When the partner fails at a contract they never knew existed, or fails to read the other person’s mind, the anxiously attached person feels genuinely hurt. The sense of betrayal is real. The expectation was real. The partner is left confused.
This creates a vicious cycle: indirect behavior leads to unclear outcomes, increasing anxiety and resentment, and making direct communication becomes even more dangerous. This avoidance of directness leads to further indirect and frustrated attempts, leaving underlying needs unspoken. Over time, the relationship builds up invisible emotional accounts—unspoken, unresolved issues that neither partner openly acknowledges. Soon, resentment turns to anger.
The invoice
Invisible ledgers don’t stay invisible forever. When enough of them accumulate—when enough unspoken debts go unpaid—they come due. What arrives isn’t a clear statement of unmet need. What arrives is criticism, reproach, and emotional escalation that seems to the partner to come from nowhere.
From inside the loop, this makes a certain sense. The anxiously attached person has been keeping careful accounts: available, attentive, self-effacing, performing the terms of a contract the partner never agreed to because they never knew it existed. When the return doesn’t materialize, the grievance is real. But it emerges sideways—as an attack on something unrelated, as sudden coldness, as disproportionate anger at a small infraction standing in for everything else.
The partner, on the receiving end, experiences this as irrational. They don’t know what they did wrong because nothing they did was wrong—they simply failed to honor terms they’d never been shown. Defensiveness follows, or withdrawal, or counter-attack. None of which resembles the reassurance the anxiously attached person needed in the first place.
The cruelest part is that the eruption confirms what the nervous system believed all along: vulnerability leads to conflict, emotional need destabilizes relationships, asking is dangerous. The cycle tightens. The next direct request becomes even less likely. The indirect strategies intensify. The ledgers grow.
The evolutionary mismatch
Indirect strategies may once have made sense. In primate groups, direct demands from lower-ranking members can bring aggression from leaders. Orbiting the alpha, being helpful, and hoping to get noticed made sense in status-driven, risky settings.
Modern relationships don’t work this way. Between supposed equals, being indirect doesn’t just fail—it harms trust and breeds chronic incomprehension. Partners can’t respond to unknown needs. The old strategy meant to keep relationships safe can now corrode them. Anxiously attached people are running outdated social software in a new setting.
Retraining the assessment
The brain can change. This isn’t just talk—it’s biology. Pathways often get stronger. Those unused, weaken. It’s brain plasticity at play. The threat response to asking for needs was built by repeated events. It can be reshaped in the same way.

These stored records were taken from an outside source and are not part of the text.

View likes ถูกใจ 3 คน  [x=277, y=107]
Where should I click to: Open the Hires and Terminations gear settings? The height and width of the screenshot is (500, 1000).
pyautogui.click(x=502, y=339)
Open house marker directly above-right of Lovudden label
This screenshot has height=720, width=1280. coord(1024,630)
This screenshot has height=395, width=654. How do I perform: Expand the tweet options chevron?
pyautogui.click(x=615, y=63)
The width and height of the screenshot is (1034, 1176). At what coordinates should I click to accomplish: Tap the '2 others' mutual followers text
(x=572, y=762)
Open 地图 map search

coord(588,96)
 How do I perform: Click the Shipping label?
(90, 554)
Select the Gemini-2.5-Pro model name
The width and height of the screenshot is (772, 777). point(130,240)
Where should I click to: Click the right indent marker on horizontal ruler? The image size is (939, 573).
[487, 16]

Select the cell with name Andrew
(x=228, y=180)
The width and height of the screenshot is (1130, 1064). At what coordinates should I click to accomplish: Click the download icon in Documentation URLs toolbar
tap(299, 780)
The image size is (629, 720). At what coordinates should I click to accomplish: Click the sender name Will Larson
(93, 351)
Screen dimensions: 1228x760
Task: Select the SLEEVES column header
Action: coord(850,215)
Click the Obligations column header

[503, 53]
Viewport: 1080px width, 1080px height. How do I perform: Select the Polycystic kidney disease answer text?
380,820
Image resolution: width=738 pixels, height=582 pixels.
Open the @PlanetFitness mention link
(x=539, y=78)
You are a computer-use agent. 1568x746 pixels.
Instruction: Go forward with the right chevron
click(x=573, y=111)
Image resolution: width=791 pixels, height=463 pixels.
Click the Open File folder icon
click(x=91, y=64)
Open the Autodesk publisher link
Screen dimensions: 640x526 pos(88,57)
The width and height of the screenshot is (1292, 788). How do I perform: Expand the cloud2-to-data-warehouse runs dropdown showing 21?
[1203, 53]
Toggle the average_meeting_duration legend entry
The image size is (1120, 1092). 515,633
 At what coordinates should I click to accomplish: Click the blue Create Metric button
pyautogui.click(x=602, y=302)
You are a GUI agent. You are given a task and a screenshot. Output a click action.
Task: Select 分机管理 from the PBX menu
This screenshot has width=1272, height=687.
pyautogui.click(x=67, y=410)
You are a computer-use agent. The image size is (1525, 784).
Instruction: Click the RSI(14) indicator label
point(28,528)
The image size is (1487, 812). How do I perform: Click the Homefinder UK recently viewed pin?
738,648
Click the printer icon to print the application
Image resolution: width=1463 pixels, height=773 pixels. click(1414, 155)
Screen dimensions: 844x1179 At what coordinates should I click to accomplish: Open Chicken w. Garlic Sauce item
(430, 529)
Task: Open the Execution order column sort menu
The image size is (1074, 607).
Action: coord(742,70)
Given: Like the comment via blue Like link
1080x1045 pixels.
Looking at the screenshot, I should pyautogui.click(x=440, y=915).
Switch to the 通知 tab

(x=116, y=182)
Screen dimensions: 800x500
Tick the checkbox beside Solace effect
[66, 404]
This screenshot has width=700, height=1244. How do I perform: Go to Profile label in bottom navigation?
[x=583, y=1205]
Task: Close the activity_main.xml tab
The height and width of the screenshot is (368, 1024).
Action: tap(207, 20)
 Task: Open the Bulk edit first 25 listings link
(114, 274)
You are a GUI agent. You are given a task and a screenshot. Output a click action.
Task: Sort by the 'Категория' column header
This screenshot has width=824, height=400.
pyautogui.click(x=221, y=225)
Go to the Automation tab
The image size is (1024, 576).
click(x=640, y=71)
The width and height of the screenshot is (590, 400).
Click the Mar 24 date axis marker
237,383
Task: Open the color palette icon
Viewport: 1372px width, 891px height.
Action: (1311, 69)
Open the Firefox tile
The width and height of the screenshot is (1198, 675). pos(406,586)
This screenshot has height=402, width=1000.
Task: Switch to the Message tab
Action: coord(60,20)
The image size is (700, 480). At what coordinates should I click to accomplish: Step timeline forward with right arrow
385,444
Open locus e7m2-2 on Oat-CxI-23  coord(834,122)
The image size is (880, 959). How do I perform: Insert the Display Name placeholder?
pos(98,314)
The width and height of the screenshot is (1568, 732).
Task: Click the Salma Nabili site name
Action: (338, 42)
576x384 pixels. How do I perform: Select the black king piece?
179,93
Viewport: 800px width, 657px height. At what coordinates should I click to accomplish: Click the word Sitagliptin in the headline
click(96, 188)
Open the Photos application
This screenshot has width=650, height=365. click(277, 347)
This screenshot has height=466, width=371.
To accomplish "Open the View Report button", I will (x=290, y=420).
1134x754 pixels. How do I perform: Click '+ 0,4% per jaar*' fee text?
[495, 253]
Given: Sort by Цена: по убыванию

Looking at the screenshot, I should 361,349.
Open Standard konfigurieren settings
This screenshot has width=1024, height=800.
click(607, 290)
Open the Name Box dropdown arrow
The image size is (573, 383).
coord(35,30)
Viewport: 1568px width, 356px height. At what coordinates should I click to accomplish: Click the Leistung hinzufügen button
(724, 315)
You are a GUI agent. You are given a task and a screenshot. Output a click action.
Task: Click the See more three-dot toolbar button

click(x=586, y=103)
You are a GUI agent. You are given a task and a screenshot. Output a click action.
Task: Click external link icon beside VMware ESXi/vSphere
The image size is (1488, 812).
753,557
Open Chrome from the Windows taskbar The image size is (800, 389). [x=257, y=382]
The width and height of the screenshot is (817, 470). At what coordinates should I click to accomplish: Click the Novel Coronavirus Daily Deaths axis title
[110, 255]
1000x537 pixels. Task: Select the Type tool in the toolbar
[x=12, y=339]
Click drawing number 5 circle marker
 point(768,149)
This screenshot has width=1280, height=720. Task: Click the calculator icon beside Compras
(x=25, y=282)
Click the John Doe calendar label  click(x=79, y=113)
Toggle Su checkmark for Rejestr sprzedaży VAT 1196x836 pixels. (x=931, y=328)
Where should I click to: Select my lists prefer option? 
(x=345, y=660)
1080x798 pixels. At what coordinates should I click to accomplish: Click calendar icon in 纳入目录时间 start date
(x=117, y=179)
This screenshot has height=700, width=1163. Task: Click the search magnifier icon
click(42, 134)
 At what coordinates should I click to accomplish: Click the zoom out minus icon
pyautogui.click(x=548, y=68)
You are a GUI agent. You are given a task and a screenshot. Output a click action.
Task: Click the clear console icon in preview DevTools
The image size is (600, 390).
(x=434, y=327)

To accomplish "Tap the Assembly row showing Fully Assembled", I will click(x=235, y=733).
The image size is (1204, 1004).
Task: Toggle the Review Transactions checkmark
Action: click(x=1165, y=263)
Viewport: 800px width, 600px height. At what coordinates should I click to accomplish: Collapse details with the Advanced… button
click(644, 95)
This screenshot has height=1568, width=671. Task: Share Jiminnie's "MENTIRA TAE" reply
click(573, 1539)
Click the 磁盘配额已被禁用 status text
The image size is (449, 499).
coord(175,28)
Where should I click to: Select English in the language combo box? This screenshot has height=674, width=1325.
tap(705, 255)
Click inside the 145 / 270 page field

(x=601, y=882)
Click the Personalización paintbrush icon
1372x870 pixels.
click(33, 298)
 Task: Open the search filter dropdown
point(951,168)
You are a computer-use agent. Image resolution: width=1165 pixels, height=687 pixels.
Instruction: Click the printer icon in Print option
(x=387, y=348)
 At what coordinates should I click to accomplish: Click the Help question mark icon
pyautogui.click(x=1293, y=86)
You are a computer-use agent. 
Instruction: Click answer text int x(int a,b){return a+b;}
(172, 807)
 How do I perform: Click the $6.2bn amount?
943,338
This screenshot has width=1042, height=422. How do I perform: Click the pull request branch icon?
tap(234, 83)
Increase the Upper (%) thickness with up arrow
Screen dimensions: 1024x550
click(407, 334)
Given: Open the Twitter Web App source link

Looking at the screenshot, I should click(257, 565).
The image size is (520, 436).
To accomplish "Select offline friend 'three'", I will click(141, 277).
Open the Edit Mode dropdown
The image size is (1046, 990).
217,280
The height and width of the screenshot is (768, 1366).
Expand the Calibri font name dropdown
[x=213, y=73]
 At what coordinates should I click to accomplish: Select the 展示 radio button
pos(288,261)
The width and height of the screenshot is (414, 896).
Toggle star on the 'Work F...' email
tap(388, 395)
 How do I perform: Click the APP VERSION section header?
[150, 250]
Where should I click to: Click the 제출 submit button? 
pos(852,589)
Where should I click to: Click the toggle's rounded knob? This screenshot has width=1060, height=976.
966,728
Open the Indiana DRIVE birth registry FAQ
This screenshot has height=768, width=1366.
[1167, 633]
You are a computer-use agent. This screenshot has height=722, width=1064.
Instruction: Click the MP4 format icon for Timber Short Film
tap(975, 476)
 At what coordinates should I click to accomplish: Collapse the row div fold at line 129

Exposure works better than simple insight. Learning the reasons behind a pattern helps the brain’s reasoning part and gives it context. But learning alone can’t retrain the nervous system. Change comes from a series of direct requests that face real situations. Bite the bullet, face the threat. Play it again Sam.
Start small. The stakes aren’t low, but the nervous system changes slowly. Each direct conversation that doesn’t end badly—each time someone says, “I’d like more time with you” and it goes okay—creates healthier pathways. Over time, the old fears can lose their power.
This isn’t due to lack of insight or courage. The anxious nervous system is doing what it learned to do—protecting against vulnerability. The work is to convince it, one example at a time, that the threat is not real.